Proteins ultimately govern the behaviors of both normal cells and tumor cells. Tests which can detect the presence of specific types of RNA are a more direct method than testing the DNA because it shows that certain genetic information stored in the DNA actually is producing messenger RNA. This is a more direct testing method (RNA testing).

However, the presence of RNA only implies but does not prove that proteins were produced. The importance of all proteins is not fully understood and so the tests look for only certain RNA sequences. Also, not fully understood is how the various proteins interact to support or interfere with drug sensitivity and resistance.

Proteins are chemicals which govern cell behaviors, such as susceptibility or resistance to specific chemotherapy drugs.

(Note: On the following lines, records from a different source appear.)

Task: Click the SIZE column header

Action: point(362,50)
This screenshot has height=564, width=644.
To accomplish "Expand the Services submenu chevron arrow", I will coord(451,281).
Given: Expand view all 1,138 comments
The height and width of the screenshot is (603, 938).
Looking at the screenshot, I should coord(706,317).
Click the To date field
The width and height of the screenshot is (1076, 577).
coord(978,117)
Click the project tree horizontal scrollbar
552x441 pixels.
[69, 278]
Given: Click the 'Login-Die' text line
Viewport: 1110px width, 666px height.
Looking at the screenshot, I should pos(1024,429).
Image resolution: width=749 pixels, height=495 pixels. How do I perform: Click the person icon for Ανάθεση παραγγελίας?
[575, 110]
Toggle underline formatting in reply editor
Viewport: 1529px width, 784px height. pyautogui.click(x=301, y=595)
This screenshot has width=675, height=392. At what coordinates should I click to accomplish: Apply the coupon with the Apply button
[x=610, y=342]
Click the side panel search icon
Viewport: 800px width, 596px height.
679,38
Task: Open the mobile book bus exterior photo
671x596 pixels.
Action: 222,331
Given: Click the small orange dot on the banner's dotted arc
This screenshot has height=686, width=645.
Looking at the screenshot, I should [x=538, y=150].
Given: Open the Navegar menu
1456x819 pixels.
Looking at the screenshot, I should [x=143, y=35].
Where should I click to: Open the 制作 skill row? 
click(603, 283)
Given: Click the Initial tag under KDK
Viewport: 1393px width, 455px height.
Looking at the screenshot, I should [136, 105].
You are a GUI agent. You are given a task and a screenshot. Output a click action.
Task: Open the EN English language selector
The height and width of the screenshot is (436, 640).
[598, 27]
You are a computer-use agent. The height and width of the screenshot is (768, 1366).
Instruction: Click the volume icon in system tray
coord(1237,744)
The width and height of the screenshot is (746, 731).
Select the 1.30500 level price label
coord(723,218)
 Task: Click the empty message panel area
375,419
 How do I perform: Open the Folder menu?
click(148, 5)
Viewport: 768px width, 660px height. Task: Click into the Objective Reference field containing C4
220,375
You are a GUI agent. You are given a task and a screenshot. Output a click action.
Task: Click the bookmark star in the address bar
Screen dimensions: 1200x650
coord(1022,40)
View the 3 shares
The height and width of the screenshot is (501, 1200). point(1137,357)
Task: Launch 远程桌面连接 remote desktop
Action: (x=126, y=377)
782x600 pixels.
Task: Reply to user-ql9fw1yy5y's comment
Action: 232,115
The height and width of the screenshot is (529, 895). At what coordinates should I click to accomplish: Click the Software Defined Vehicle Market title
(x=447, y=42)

They are manufactured within the cell's cytoplasm from blueprints which are carried from the nucleus in the form of messenger RNA.

Protein testing (proteomic profiling) is more direct than RNA testing because it reveals whether or not a protein which theoretically was encoded for by DNA actually was produced.

However, not all proteins which are involved in response to treatment have been identified, only a small number of known proteins are tested and without additional types of testing, there is no way to tell if a protein which is present actually is functional or how it interacts with other proteins of known and unknown function.

Then there is the most direct testing method of whole cell testing (short of administering a drug to the patient and see what happens). The ability to pinpoint each drug to kill each patient's actual cancer cells (functional profiling). To accurately assesses the combined effect of the fullest possible range of genetic, chemical and mechanical interactions which govern tumor cell susceptibility to drug treatment.

Factors include the presence and functionality of proteins and how those proteins interact with all other proteins and with other intracellular and intercellular processes. It accounts for cellular drug uptake, exclusion, expulsion, DNA repair and other resistance mechanisms.